Stated task: Print the items between the line holding "You are a GUI" and the line holding "pos(305,97)", inclusive, reproducing each line verbatim and omitting the pictures.

Listed records:
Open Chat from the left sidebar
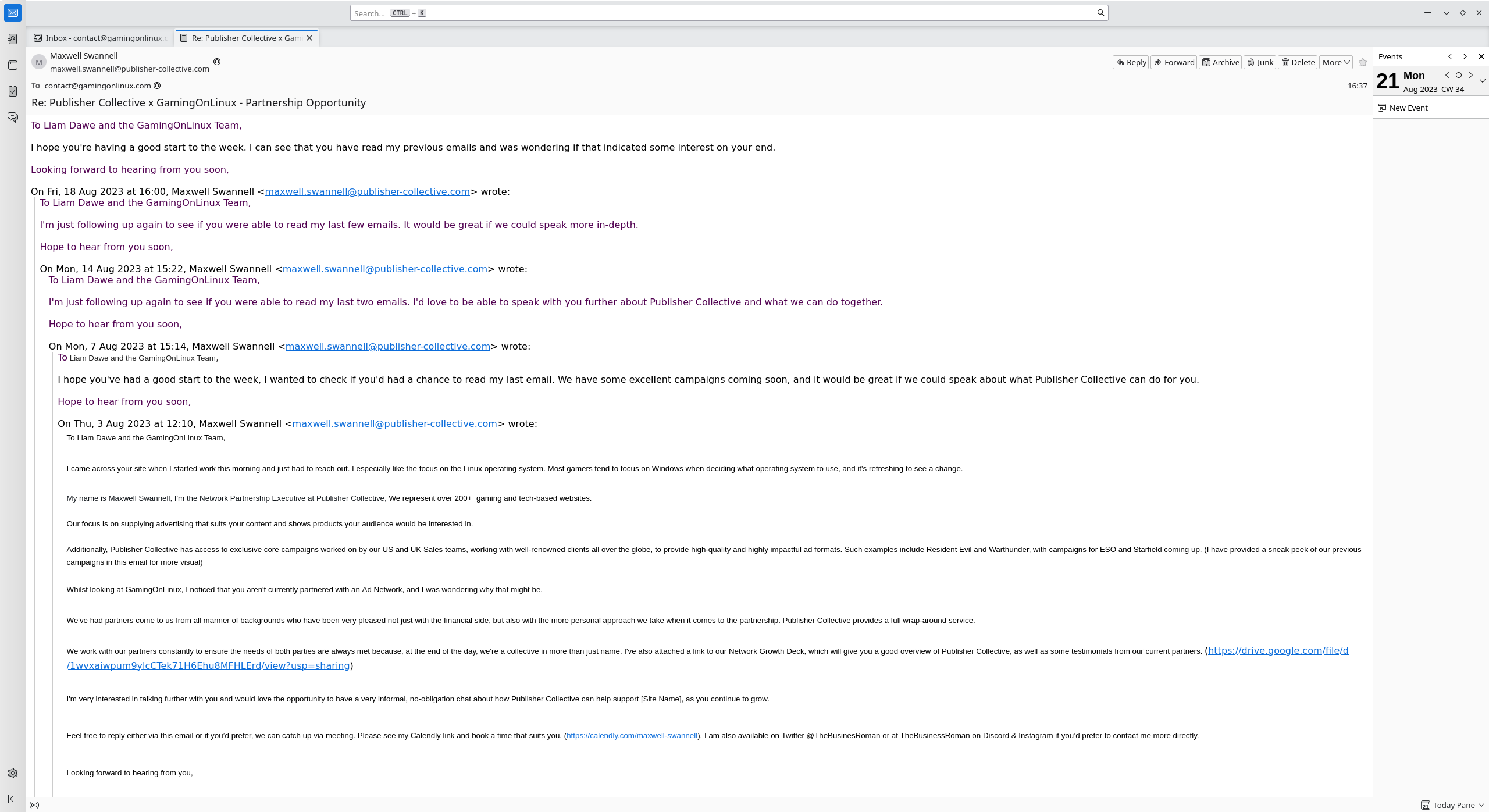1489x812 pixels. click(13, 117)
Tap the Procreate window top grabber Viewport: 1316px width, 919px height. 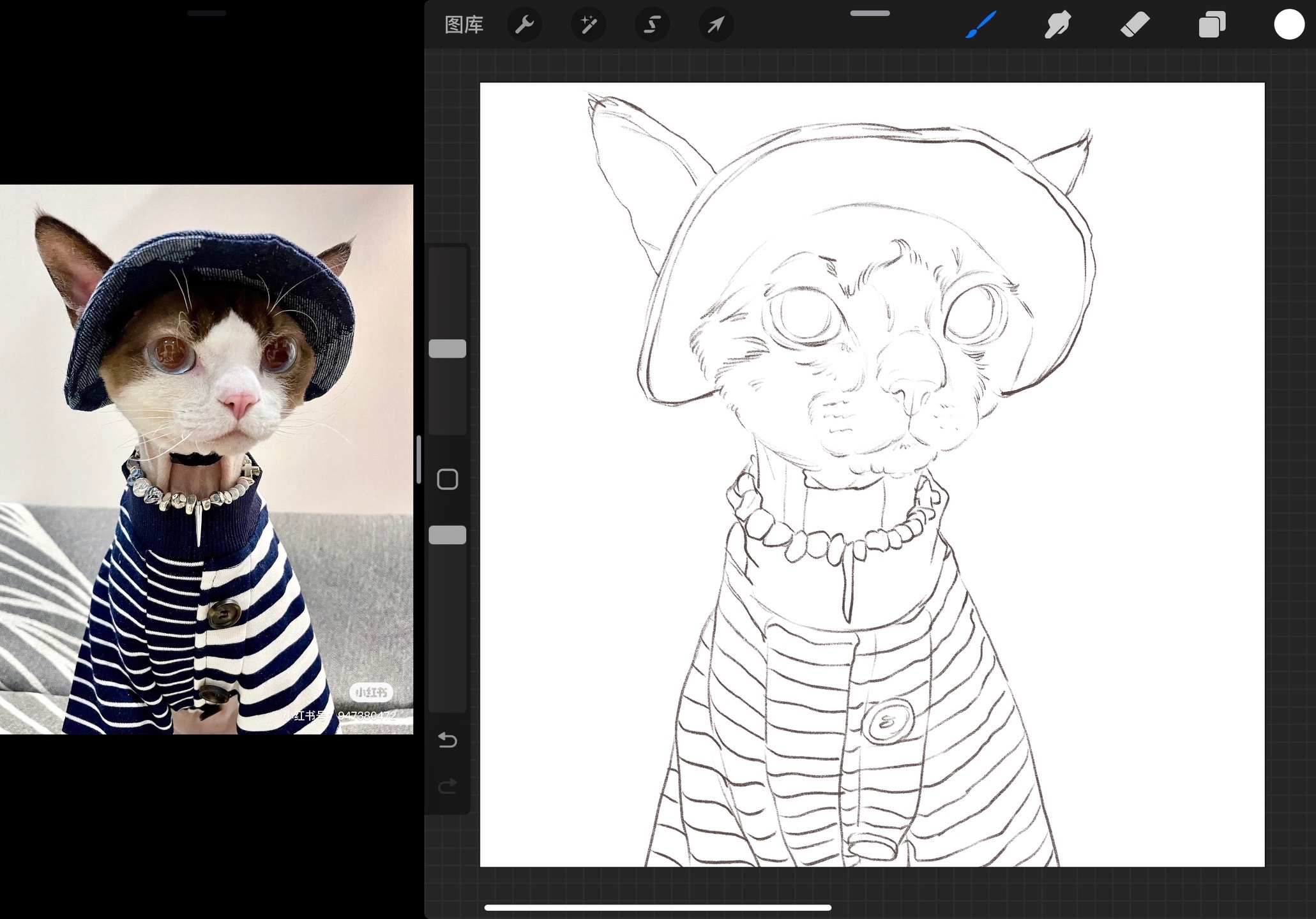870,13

==

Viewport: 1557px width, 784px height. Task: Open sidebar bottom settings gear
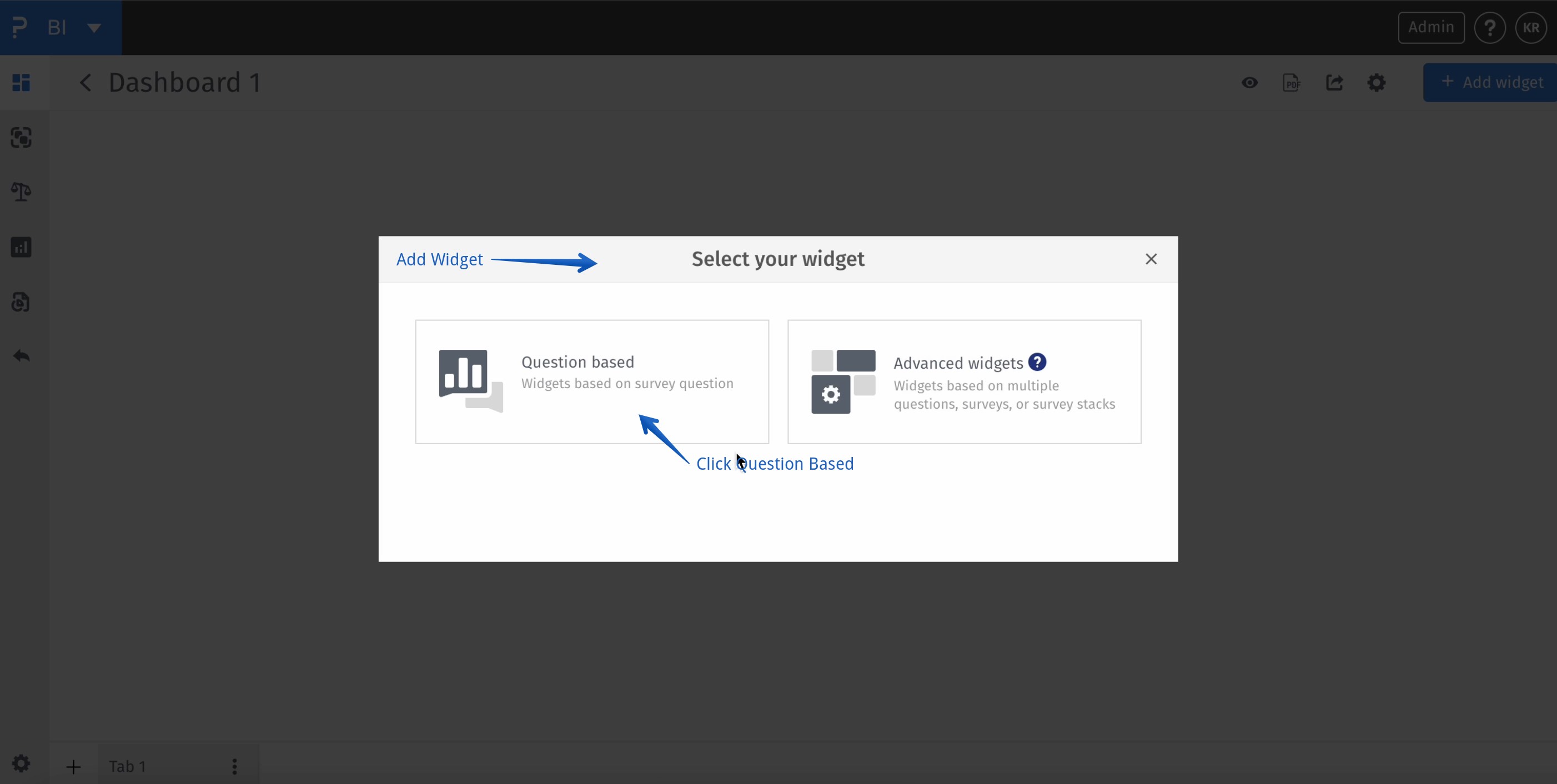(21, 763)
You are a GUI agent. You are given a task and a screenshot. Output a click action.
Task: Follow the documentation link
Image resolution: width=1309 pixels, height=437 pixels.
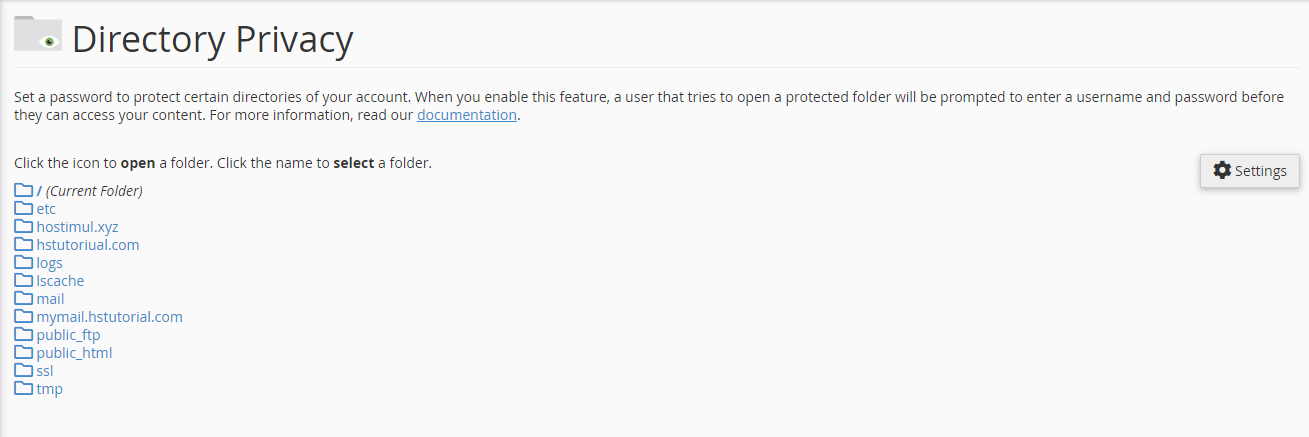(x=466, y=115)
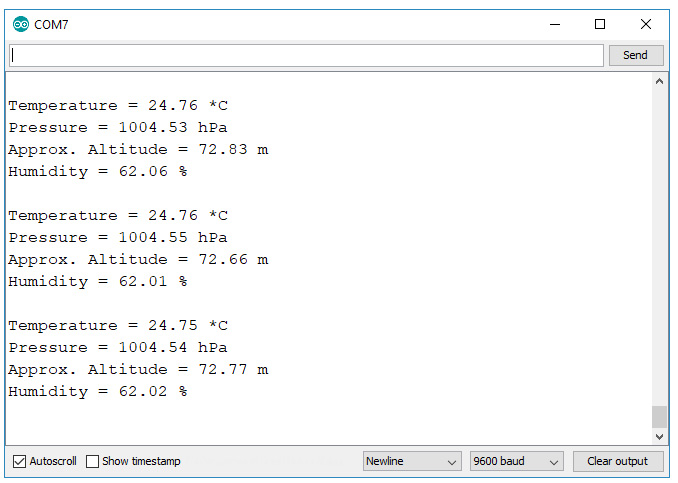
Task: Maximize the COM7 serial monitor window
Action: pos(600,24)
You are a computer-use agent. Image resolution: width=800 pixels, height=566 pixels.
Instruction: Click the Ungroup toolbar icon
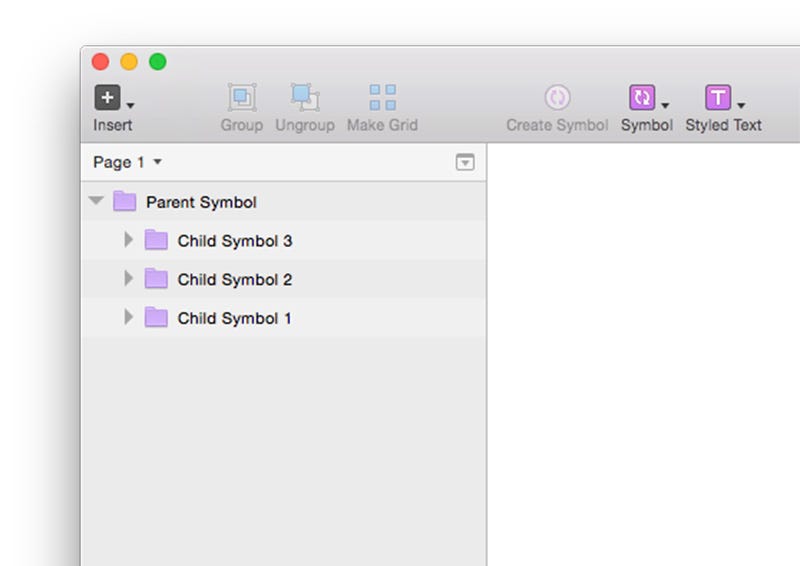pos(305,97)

Response:
You are a GUI agent. You are given a task and a screenshot. Output a click action.
Task: Follow the documentation link
Image resolution: width=1309 pixels, height=437 pixels.
(x=466, y=115)
Task: Maximize the COM7 serial monitor window
Action: pos(600,24)
You are a computer-use agent. Image resolution: width=800 pixels, height=566 pixels.
Instruction: Click the Ungroup toolbar icon
pos(305,97)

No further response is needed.